Was Hitchcock always confined to Britain and the Americas?

No, he occasionally ventured "overseas". In his 1956 remake of The Man Who Knew Too Much, James Stewart and Doris Day begin the film in Marrakesh, Morocco – they stay at the La Mamounia Hotel (00 212 44 388600, www.mamounia.com) on Avenue Bab Jdid (doubles from £153) – while the exotic locations for the Cary Grant film To Catch A Thief (1955) were captured along the Côte d'Azur in France.

How do I find out more?

Writer and lecturer Sandra Shevey leads a guided tour around Hitchcock's London every Monday at 11am, beginning outside Queensway Tube station. The three-hour tour costs £15. She also organises a New York walk – e-mail sandra_shevey@yahoo.com for details. Hitchcock by Truffaut (Simon & Schuster, £13.99) is invaluable, likewise Footsteps in the Fog: Alfred Hitchcock's San Francisco by Jeff Kraft and Aaron Leventhal (£11.25 from amazon.com); an excellent internet resource is Scott Trimble's Northern California Movies website (www.norcalmovies.com), while next May sees the publication of Paul Duncan's glossy full-colour reference work Hitchcock (Taschen, £10).

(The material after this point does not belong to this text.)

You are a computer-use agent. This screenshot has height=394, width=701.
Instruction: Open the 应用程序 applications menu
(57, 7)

The Hayward Gallery (020-7921 0600) in London is currently showing Douglas Gordon's installation 24 Hour Psycho, a slowed-down version of Hitch's masterpiece. On 13 December the gallery will stay open for 24 hours to allow the piece to run in full.

Falling for you

No head for heights? don't look down...

Hitch seemed to have a phobia about falling – many of his films feature a climactic tumble from a high tower or monument. Here's the top five, in order of altitude:

1 Mount Rushmore (5,725ft): Adam Williams and Martin Landau are the victims, while poor undercover agent Eva Marie Saint hangs by her fingertips. (North By Northwest)

2 Westminster Cathedral (273ft): Edmund Gwenn tumbles over the railings from the campanile. (Foreign Correspondent, 1940)

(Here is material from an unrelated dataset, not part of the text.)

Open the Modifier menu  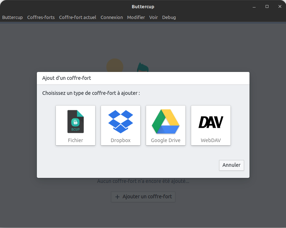(x=136, y=17)
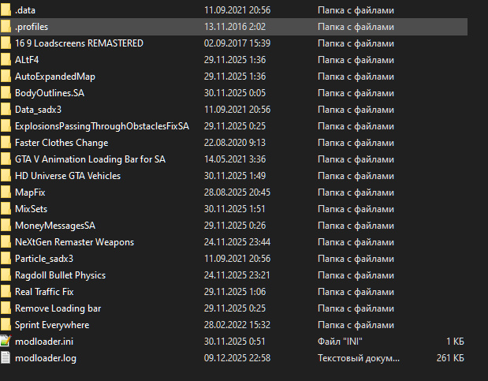This screenshot has width=488, height=381.
Task: Select the .profiles folder row
Action: tap(32, 27)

3 The Statue of Liberty (151ft): Norman Lloyd plunges to his death from the flaming torch, despite the hero, Robert Cummings, trying to grab hold of him. (Saboteur, 1942)

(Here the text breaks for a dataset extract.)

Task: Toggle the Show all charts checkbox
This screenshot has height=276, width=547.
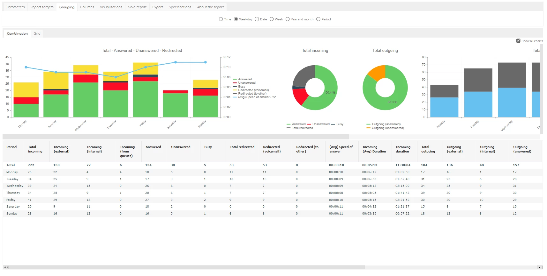Action: pos(518,41)
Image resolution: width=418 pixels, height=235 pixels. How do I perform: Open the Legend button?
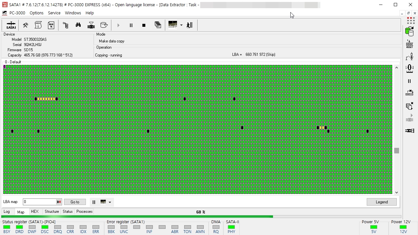click(x=381, y=202)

4 The British Museum (106ft): Donald Calthrop plunges through the domed roof of the Reading Room. (Blackmail, 1929)

5 Mission San Juan Bautista (estimated 75ft): Kim Novak falls from the bell-tower. (Vertigo)

Personal appearances

Why was Hitchcock in his own films?

Hitchcock is famous for appearing as a cameo in all his films. His first appearance, in The Lodger (1926), was borne out of necessity – they needed someone to fill up the space in a newsroom set. But what began as a light-hearted exercise became something of a superstition for him, and in later films he would get his appearance in as early as possible in order to allow viewers to concentrate on the plot rather than on waiting to see him. Among his many appearances are the following: failing to catch a bus on Madison Avenue, New York (North By Northwest), gawping at a murder on the Thames on a cold day in London (Frenzy), crossing the top of a flight of steps in Quebec (I Confess), walking along with a bugle case outside a shipyard in San Francisco (Vertigo), watching acrobats in a street market in Marrakesh (The Man Who Knew Too Much, 1956), strolling past an outdoor art exhibition (The Trouble With Harry, 1955) and posing as a press photographer with a tiny camera outside a London law court (Young And Innocent, 1937).